[Collected data]
<<<<
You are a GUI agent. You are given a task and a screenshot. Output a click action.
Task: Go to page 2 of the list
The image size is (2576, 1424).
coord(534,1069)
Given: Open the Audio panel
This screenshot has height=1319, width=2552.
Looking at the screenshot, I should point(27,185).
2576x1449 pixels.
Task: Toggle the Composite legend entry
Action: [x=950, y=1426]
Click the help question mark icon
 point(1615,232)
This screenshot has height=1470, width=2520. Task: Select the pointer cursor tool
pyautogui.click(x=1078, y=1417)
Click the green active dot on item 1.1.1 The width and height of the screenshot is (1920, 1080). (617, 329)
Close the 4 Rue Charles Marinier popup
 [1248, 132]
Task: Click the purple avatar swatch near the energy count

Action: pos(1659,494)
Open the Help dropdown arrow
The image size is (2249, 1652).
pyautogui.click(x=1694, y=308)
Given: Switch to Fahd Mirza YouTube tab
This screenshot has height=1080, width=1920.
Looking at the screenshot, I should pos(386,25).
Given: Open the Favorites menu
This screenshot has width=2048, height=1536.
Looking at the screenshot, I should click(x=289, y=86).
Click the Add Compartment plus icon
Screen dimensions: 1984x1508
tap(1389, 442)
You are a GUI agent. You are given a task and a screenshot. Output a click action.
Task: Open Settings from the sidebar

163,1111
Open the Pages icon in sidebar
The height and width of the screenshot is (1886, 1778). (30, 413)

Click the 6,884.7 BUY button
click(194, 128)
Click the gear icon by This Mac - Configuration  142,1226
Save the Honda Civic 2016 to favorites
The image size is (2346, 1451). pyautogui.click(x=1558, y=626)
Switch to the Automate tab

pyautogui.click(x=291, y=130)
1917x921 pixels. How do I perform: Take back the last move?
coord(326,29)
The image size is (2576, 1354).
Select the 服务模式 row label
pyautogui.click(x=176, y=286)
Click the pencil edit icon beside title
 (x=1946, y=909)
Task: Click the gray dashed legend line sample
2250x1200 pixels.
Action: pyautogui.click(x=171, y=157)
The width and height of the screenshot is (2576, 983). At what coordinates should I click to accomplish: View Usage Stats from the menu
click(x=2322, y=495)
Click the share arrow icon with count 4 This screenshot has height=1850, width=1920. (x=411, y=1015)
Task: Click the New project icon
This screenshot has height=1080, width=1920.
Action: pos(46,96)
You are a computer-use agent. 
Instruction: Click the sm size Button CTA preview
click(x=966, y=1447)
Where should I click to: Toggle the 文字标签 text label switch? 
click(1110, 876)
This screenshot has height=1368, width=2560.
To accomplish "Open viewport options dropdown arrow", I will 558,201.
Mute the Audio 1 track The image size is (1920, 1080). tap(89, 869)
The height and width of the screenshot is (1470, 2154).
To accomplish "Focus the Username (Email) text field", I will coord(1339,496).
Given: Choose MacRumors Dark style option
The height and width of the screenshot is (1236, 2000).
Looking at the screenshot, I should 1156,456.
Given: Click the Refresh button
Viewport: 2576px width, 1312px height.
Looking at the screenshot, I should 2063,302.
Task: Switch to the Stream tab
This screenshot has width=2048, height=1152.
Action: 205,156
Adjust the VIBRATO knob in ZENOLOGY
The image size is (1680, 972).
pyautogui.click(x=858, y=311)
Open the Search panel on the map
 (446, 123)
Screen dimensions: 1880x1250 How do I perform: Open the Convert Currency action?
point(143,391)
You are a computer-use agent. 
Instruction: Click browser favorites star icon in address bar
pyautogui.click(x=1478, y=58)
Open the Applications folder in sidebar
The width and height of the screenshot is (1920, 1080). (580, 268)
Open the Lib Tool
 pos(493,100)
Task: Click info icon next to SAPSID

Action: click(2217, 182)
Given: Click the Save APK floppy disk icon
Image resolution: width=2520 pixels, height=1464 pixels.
>>>>
_Task brief:_ Each of the entries above should be written out again exactly.

_Answer:_
You are a GUI agent. You are given a task and a screenshot. Output a click action.
Task: Go to page 2 of the list
The image size is (2576, 1424).
coord(534,1069)
Given: Open the Audio panel
This screenshot has height=1319, width=2552.
Looking at the screenshot, I should point(27,185).
2576x1449 pixels.
Task: Toggle the Composite legend entry
Action: [x=950, y=1426]
Click the help question mark icon
 point(1615,232)
This screenshot has height=1470, width=2520. Task: Select the pointer cursor tool
pyautogui.click(x=1078, y=1417)
Click the green active dot on item 1.1.1 The width and height of the screenshot is (1920, 1080). (617, 329)
Close the 4 Rue Charles Marinier popup
 [1248, 132]
Task: Click the purple avatar swatch near the energy count

Action: pos(1659,494)
Open the Help dropdown arrow
The image size is (2249, 1652).
pyautogui.click(x=1694, y=308)
Given: Switch to Fahd Mirza YouTube tab
This screenshot has height=1080, width=1920.
Looking at the screenshot, I should pos(386,25).
Given: Open the Favorites menu
This screenshot has width=2048, height=1536.
Looking at the screenshot, I should click(x=289, y=86).
Click the Add Compartment plus icon
Screen dimensions: 1984x1508
tap(1389, 442)
You are a GUI agent. You are given a task and a screenshot. Output a click action.
Task: Open Settings from the sidebar

163,1111
Open the Pages icon in sidebar
The height and width of the screenshot is (1886, 1778). (30, 413)

Click the 6,884.7 BUY button
click(194, 128)
Click the gear icon by This Mac - Configuration  142,1226
Save the Honda Civic 2016 to favorites
The image size is (2346, 1451). pyautogui.click(x=1558, y=626)
Switch to the Automate tab

pyautogui.click(x=291, y=130)
1917x921 pixels. How do I perform: Take back the last move?
coord(326,29)
The image size is (2576, 1354).
Select the 服务模式 row label
pyautogui.click(x=176, y=286)
Click the pencil edit icon beside title
 (x=1946, y=909)
Task: Click the gray dashed legend line sample
2250x1200 pixels.
Action: pyautogui.click(x=171, y=157)
The width and height of the screenshot is (2576, 983). At what coordinates should I click to accomplish: View Usage Stats from the menu
click(x=2322, y=495)
Click the share arrow icon with count 4 This screenshot has height=1850, width=1920. (x=411, y=1015)
Task: Click the New project icon
This screenshot has height=1080, width=1920.
Action: pos(46,96)
You are a computer-use agent. 
Instruction: Click the sm size Button CTA preview
click(x=966, y=1447)
Where should I click to: Toggle the 文字标签 text label switch? 
click(1110, 876)
This screenshot has height=1368, width=2560.
To accomplish "Open viewport options dropdown arrow", I will 558,201.
Mute the Audio 1 track The image size is (1920, 1080). tap(89, 869)
The height and width of the screenshot is (1470, 2154).
To accomplish "Focus the Username (Email) text field", I will coord(1339,496).
Given: Choose MacRumors Dark style option
The height and width of the screenshot is (1236, 2000).
Looking at the screenshot, I should 1156,456.
Given: Click the Refresh button
Viewport: 2576px width, 1312px height.
Looking at the screenshot, I should 2063,302.
Task: Switch to the Stream tab
This screenshot has width=2048, height=1152.
Action: 205,156
Adjust the VIBRATO knob in ZENOLOGY
The image size is (1680, 972).
pyautogui.click(x=858, y=311)
Open the Search panel on the map
 (446, 123)
Screen dimensions: 1880x1250 How do I perform: Open the Convert Currency action?
point(143,391)
You are a computer-use agent. 
Instruction: Click browser favorites star icon in address bar
pyautogui.click(x=1478, y=58)
Open the Applications folder in sidebar
The width and height of the screenshot is (1920, 1080). (580, 268)
Open the Lib Tool
 pos(493,100)
Task: Click info icon next to SAPSID

Action: click(2217, 182)
Given: Click the Save APK floppy disk icon
Image resolution: width=2520 pixels, height=1464 pixels.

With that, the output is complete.